Das zeigt die Studie „Die Bedeutung der ethnischen Ökonomie in Deutschland“, die gestern Wirtschaftsstaatssekretär Rezzo Schlauch (Grüne) vorstellte. Es ist das erste Mal, dass die Bundesregierung untersuchen ließ, wie viele Jobs Unternehmer ausländischer Herkunft schaffen – und wie sie für mehr Wirtschaftswachstum sorgen.

Dafür befragte das Institut für Mittelstandsforschung in Mannheim gut 2.000 Unternehmensinhaber vor allem griechischer, italienischer und türkischer Herkunft. Demnach haben „Migranten heute in nahezu allen Branchen einen festen Platz“, sagte Schlauch. Dazu gehören Handel, Dienstleistungen oder Baugewerbe. Nur bei Italienern sei das weniger ausgewogen. 60 Prozent von ihnen seien noch immer im Gastgewerbe tätig.
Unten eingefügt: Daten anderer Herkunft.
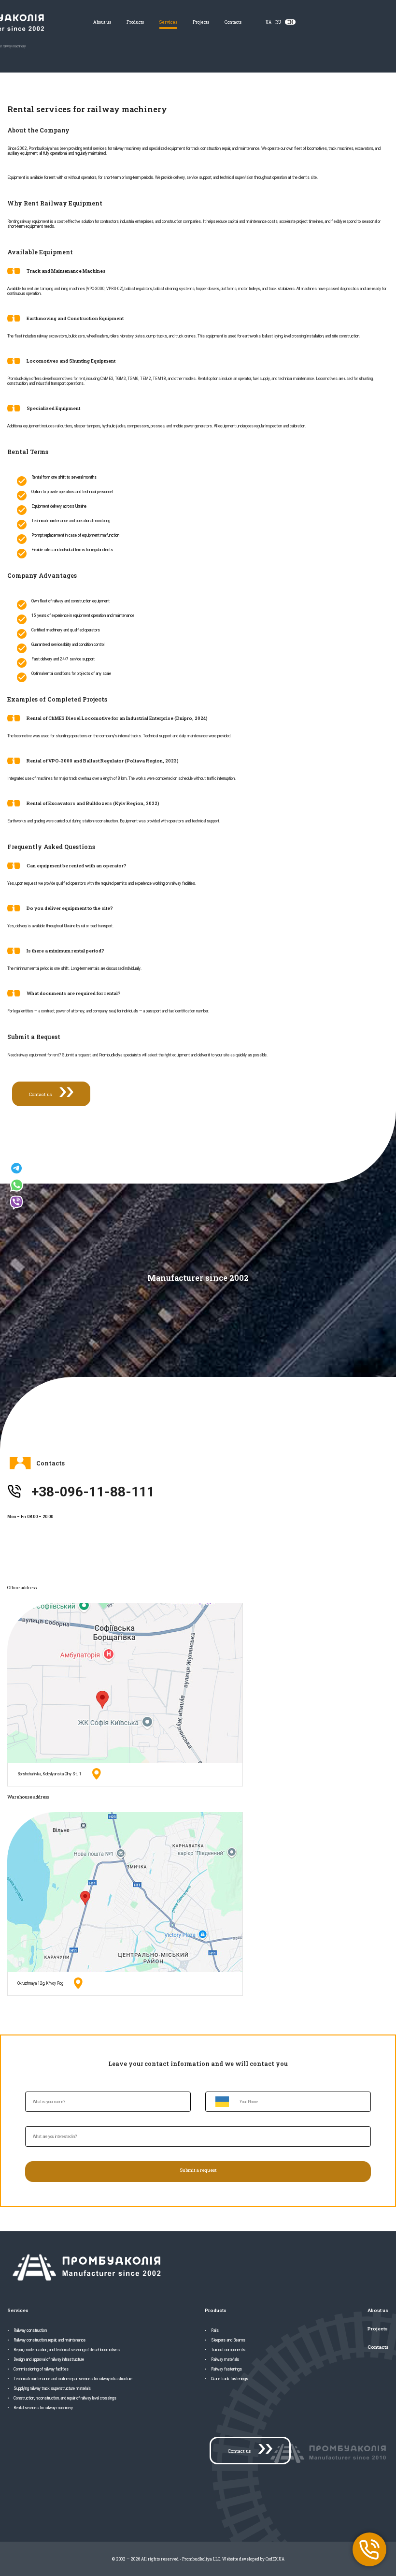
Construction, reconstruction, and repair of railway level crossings (65, 2398)
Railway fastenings (226, 2369)
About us (102, 22)
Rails (215, 2330)
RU (278, 22)
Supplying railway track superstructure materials (52, 2388)
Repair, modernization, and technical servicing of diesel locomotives (67, 2349)
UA (268, 22)
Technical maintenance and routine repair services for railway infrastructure (73, 2378)
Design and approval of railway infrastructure (49, 2359)
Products (135, 22)
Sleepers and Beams (228, 2340)
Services (168, 22)
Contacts (233, 22)
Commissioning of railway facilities (41, 2369)
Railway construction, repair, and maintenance (49, 2340)
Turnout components (228, 2349)
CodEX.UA (275, 2558)
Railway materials (225, 2359)
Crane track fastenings (229, 2378)
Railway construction (30, 2330)
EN (290, 22)
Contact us (40, 1094)
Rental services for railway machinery (43, 2407)
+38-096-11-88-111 (93, 1492)
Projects (201, 22)
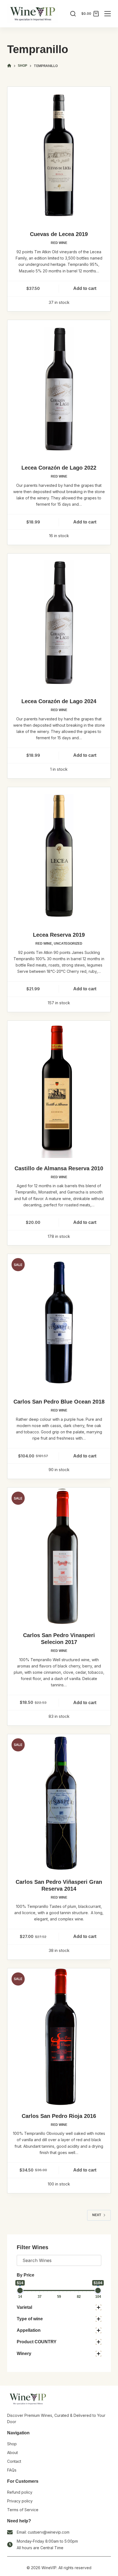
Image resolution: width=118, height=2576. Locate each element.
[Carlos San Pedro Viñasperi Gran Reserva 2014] (59, 1802)
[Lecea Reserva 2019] (59, 855)
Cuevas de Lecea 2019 (59, 234)
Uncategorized (68, 943)
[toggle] (98, 2307)
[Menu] (107, 13)
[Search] (73, 13)
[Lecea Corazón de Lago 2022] (59, 388)
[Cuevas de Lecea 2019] (59, 155)
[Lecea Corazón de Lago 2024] (59, 622)
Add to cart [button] (84, 288)
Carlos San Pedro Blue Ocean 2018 (59, 1402)
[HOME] (9, 66)
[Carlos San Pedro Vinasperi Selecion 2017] (59, 1556)
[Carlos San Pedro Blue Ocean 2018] (59, 1322)
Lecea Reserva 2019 (59, 935)
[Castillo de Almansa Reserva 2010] (59, 1089)
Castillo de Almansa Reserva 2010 (59, 1168)
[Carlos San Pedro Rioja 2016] (59, 2037)
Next (96, 2215)
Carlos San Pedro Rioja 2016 (59, 2116)
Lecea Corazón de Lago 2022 (58, 468)
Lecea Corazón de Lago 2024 (58, 701)
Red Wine (59, 243)
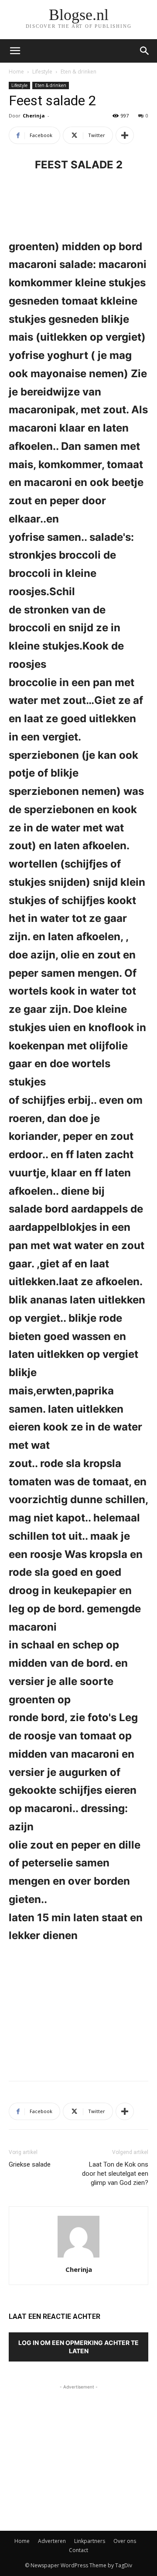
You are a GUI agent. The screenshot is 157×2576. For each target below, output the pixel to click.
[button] (145, 51)
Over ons (124, 2541)
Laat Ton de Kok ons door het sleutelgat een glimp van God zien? (115, 2174)
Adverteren (52, 2541)
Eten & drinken (78, 71)
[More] (125, 135)
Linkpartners (89, 2541)
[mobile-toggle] (15, 51)
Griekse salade (30, 2164)
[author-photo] (78, 2257)
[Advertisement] (78, 2010)
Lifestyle (42, 71)
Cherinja (34, 115)
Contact (78, 2550)
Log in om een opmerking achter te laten (78, 2347)
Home (16, 71)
Doch ob als Restaurantbesitzer, Obstverkäufer oder moderner Dienstleister – das ausländische Unternehmertum wächst. Die Gründer aus Italien, Griechenland oder der Türkei sichern hierzulande mittlerweile rund eine Million Arbeitsplätze. Und die Zahl der Selbstständigen unter ihnen ist seit 1990 um gut 60 Prozent auf fast 300.000 gestiegen. Nur zum Vergleich: Die Anzahl deutscher Selbstständiger ist im selben Zeitraum gerade mal um knapp 20 Prozent gestiegen.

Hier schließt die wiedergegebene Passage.